Send logs to a central system (ELK, Loki, or managed service). Set retention and rotation on the server so local disks do not fill. Use structured logging (JSON) for easier querying and alerting.
Centralize logs
- Why: Search and correlate across servers; single place for retention and alerting. Essential for debugging and security.
- Options: Self-hosted (ELK, Loki, Graylog) or managed (Datadog, Logtail, CloudWatch Logs). Choose by cost, scale, and retention needs.
- Shipping: Agents (Filebeat, Fluentd, Promtail) or syslog; send over TLS. Buffer locally if the central system is down.
Retention and rotation
- On the server: Rotate logs (logrotate, journald) so local disks do not fill. Keep only a short window (e.g. 1–7 days) locally; archive or send the rest to central storage.
- Central: Define retention (e.g. 30 days hot, 1 year cold). Compress and tier to control cost. Comply with any regulatory retention requirements.
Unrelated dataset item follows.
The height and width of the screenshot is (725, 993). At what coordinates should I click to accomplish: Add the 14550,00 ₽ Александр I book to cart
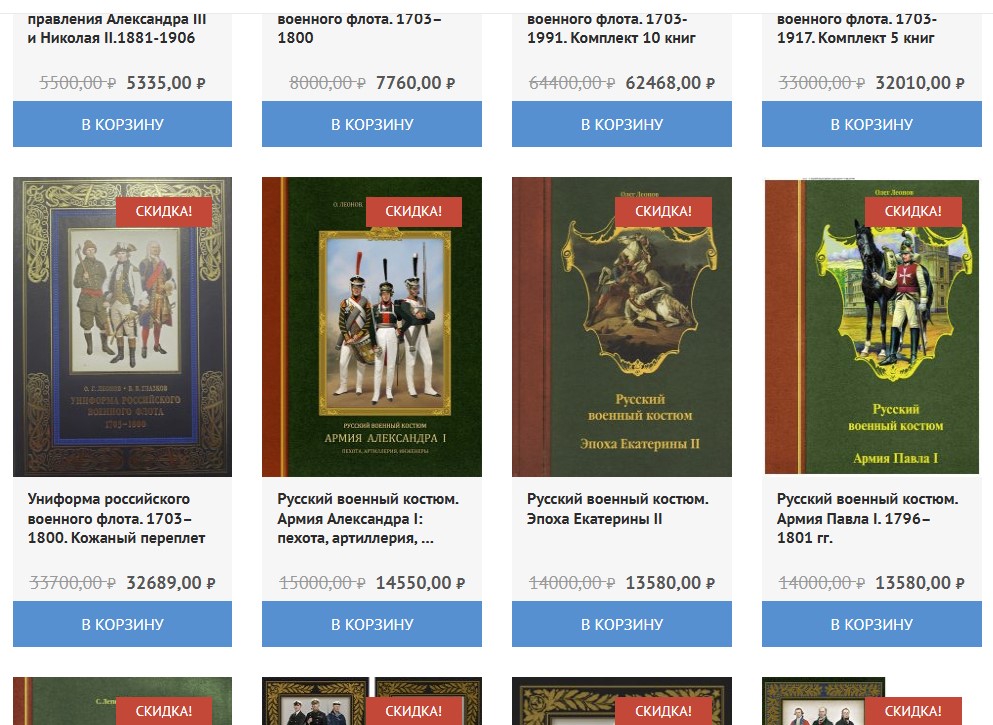pyautogui.click(x=372, y=624)
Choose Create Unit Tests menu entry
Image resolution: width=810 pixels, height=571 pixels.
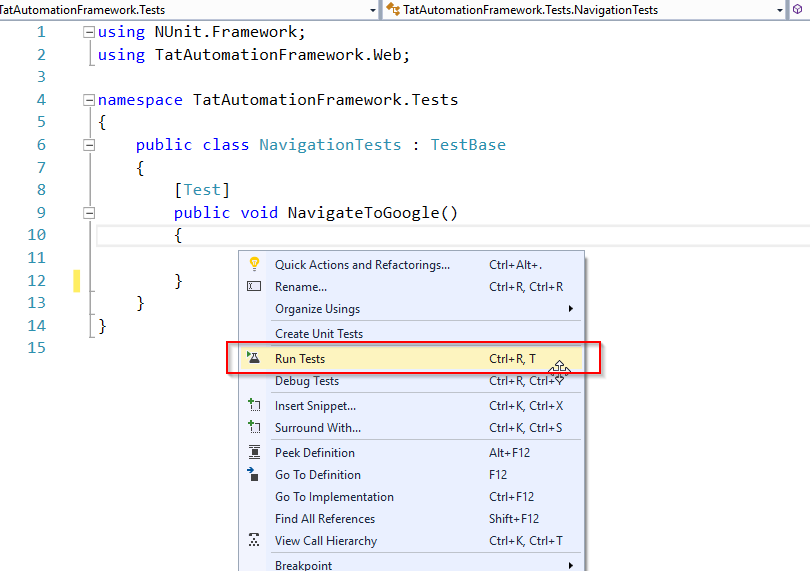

- Deletion: Have a clear policy; automate so you do not retain forever by default.
Structured logging
- JSON: Log in JSON so fields (level, message, user_id, request_id) are queryable. Easier to build dashboards and alerts (e.g. "count where status >= 500").
- Consistent schema: Use the same field names across apps so queries and alerts are reusable.
Summary
Centralize logs; set retention and rotation on server and in central store; use structured (e.g. JSON) logging for querying and alerting.